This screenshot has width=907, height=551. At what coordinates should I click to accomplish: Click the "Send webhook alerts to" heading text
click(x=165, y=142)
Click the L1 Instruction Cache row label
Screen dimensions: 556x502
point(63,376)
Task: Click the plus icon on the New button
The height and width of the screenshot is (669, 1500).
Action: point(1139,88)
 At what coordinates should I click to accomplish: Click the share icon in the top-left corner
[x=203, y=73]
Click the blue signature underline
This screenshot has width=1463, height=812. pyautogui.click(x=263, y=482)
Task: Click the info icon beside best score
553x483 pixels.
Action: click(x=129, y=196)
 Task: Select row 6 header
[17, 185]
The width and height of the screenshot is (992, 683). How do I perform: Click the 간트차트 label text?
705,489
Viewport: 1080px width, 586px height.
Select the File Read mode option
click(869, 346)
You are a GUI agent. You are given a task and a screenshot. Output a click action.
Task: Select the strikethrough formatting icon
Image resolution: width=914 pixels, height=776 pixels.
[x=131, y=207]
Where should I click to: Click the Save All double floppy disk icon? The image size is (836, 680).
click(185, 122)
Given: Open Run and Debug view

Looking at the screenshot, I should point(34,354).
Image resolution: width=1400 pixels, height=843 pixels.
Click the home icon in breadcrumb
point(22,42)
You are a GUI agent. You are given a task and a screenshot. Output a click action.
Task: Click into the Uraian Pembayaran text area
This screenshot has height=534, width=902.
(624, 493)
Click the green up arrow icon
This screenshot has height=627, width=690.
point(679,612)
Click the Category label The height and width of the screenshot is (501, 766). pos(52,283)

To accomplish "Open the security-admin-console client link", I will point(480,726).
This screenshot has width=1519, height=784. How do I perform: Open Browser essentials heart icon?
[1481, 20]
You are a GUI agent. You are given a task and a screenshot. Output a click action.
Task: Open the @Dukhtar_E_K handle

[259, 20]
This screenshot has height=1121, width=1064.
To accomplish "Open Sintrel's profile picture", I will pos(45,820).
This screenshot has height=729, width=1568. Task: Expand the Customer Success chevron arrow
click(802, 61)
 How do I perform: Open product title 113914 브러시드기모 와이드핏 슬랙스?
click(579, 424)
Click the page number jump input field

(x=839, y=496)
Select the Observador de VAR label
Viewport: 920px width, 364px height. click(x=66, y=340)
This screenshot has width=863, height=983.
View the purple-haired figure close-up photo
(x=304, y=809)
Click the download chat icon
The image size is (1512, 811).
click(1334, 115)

* * *

**Work to complete**
Every entry needs to be written out again, exactly as given.

**Worked solution**
This screenshot has width=907, height=551. At what coordinates should I click to accomplish: Click the "Send webhook alerts to" heading text
click(x=165, y=142)
Click the L1 Instruction Cache row label
Screen dimensions: 556x502
point(63,376)
Task: Click the plus icon on the New button
The height and width of the screenshot is (669, 1500).
Action: point(1139,88)
 At what coordinates should I click to accomplish: Click the share icon in the top-left corner
[x=203, y=73]
Click the blue signature underline
This screenshot has width=1463, height=812. pyautogui.click(x=263, y=482)
Task: Click the info icon beside best score
553x483 pixels.
Action: click(x=129, y=196)
 Task: Select row 6 header
[17, 185]
The width and height of the screenshot is (992, 683). How do I perform: Click the 간트차트 label text?
705,489
Viewport: 1080px width, 586px height.
Select the File Read mode option
click(869, 346)
You are a GUI agent. You are given a task and a screenshot. Output a click action.
Task: Select the strikethrough formatting icon
Image resolution: width=914 pixels, height=776 pixels.
[x=131, y=207]
Where should I click to: Click the Save All double floppy disk icon? The image size is (836, 680).
click(185, 122)
Given: Open Run and Debug view

Looking at the screenshot, I should point(34,354).
Image resolution: width=1400 pixels, height=843 pixels.
Click the home icon in breadcrumb
point(22,42)
You are a GUI agent. You are given a task and a screenshot. Output a click action.
Task: Click into the Uraian Pembayaran text area
This screenshot has height=534, width=902.
(624, 493)
Click the green up arrow icon
This screenshot has height=627, width=690.
point(679,612)
Click the Category label The height and width of the screenshot is (501, 766). pos(52,283)

To accomplish "Open the security-admin-console client link", I will point(480,726).
This screenshot has width=1519, height=784. How do I perform: Open Browser essentials heart icon?
[1481, 20]
You are a GUI agent. You are given a task and a screenshot. Output a click action.
Task: Open the @Dukhtar_E_K handle

[259, 20]
This screenshot has height=1121, width=1064.
To accomplish "Open Sintrel's profile picture", I will pos(45,820).
This screenshot has height=729, width=1568. Task: Expand the Customer Success chevron arrow
click(802, 61)
 How do I perform: Open product title 113914 브러시드기모 와이드핏 슬랙스?
click(579, 424)
Click the page number jump input field

(x=839, y=496)
Select the Observador de VAR label
Viewport: 920px width, 364px height. click(x=66, y=340)
This screenshot has width=863, height=983.
View the purple-haired figure close-up photo
(x=304, y=809)
Click the download chat icon
The image size is (1512, 811).
click(1334, 115)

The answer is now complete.